Stock Futures Versus Traditional Stocks

Both stock futures and traditional stocks can present traders with some unique opportunities. Both of these investment vehicles have some advantages and disadvantages that you should know about. Here are the basics of stock futures and traditional stocks and some of the differences between them.

Traditional Stock

Traditional stock is a security that is more commonly traded than stock futures. With traditional stock, you are purchasing a portion of ownership in a company. When you purchase traditional stock, you are going to have voters rights in the company as well as the ability to receive regular dividends. With stock, you can easily trade it through any stockbroker and stock exchange.

Stock Futures

Stock futures are a completely different type of security. With stock futures, you are not actually purchasing any stock. Therefore, you do not have any of the shareholder rights that come with a stock purchase. You are not going to be able to receive any dividends or have any voting rights in the company. When you get involved with stock futures, you are essentially going to be working with a contract to purchase stock. A stock futures agreement takes place between a buyer and a seller. Both parties come to an agreement as to how many shares of stock are going to be sold, the price that they will be sold, and the exact date and time that they will be sold. This means that you are agreeing to purchase the stock at a future time. This is done by investors so that they can decrease volatility and take advantage of market movements. For example, if you own a futures contract on a particular stock, you can be in a potentially lucrative position if the stock increases in value. You will have a contract to purchase the stock at a much cheaper price than what is available in the market. You could then sell this contract on the secondary market or you could purchase the shares yourself.

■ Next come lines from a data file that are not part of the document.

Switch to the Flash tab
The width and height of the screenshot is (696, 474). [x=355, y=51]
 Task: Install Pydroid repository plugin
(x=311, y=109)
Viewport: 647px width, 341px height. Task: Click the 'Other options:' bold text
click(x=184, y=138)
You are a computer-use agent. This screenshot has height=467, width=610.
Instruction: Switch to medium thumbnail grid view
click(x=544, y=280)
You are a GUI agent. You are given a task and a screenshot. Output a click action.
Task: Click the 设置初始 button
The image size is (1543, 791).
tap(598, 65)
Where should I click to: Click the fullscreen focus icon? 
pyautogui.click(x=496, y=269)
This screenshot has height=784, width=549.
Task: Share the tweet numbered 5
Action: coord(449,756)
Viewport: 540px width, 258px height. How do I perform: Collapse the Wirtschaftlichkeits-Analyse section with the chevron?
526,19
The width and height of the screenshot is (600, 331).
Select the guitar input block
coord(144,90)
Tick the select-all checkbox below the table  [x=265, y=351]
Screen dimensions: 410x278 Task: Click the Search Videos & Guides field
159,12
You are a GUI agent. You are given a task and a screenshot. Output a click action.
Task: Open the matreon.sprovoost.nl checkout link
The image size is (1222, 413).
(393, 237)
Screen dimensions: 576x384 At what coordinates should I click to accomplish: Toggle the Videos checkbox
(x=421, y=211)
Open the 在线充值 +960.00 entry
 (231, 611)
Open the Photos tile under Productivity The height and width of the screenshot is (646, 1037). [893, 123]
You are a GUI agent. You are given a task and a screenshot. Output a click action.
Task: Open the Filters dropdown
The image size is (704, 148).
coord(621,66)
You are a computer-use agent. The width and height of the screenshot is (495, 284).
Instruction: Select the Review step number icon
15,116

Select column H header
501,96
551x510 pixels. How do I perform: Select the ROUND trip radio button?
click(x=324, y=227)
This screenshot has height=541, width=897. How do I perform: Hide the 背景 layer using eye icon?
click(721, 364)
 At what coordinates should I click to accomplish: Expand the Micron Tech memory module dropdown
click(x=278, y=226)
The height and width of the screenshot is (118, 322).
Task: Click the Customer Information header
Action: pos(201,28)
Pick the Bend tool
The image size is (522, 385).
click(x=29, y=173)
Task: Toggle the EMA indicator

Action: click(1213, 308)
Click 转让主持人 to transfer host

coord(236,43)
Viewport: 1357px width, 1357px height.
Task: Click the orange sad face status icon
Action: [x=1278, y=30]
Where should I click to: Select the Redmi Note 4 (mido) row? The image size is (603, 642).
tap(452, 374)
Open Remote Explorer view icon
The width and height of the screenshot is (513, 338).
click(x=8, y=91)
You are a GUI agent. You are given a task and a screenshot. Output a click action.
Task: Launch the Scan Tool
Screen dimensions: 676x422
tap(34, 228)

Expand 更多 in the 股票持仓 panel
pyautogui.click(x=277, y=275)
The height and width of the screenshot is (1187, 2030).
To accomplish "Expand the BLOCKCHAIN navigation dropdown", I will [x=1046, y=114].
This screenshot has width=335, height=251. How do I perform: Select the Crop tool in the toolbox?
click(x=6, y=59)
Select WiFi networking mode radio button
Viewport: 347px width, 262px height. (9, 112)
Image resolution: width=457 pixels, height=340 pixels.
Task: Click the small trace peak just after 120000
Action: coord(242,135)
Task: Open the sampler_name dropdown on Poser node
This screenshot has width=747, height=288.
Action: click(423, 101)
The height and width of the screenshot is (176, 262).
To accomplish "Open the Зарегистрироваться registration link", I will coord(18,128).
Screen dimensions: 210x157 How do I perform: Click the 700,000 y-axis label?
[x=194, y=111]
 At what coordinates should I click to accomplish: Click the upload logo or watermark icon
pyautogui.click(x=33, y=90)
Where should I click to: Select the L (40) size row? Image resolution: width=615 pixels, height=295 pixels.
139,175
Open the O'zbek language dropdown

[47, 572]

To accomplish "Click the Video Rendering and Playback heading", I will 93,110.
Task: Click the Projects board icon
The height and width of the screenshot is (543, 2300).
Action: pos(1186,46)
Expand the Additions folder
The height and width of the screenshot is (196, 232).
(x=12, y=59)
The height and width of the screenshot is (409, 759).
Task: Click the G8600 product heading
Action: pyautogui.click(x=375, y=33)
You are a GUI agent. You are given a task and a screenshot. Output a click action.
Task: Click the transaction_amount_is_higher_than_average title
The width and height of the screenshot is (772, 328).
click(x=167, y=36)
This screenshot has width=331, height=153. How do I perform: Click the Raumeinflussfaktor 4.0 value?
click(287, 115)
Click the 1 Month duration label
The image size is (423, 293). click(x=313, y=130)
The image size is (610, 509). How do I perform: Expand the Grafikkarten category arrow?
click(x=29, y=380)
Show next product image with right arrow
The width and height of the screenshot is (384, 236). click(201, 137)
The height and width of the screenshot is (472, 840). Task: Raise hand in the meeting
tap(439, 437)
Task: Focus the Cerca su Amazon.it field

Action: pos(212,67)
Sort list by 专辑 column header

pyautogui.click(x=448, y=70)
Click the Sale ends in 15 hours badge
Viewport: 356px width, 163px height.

Trading with stock futures makes it much easier for individual traders to use margin. It is possible to trade with margin when trading regular stocks. However, the process is much more difficult and costly. When you trade regular stocks with margin, you are essentially borrowing money from a broker and you will have to pay interest on the money that you borrow. With stock futures, you will only have to make a small deposit because you are not actually purchasing any stock.

Going Short

If you want to go short on a particular stock, it will be much easier for you to do so with stock futures. When you try to go short with traditional stocks, you have to first borrow the actual stock from your stockbroker. They will make you pay fees and dividends during this period. With futures, you can simply write a contract to go short without any of these problems.

High Risk

Stock futures are also more risky than traditional stock. With traditional stock, the most money that you could lose is the amount that you invest. With stock futures, you could potentially lose more than you invest because of the leverage involved.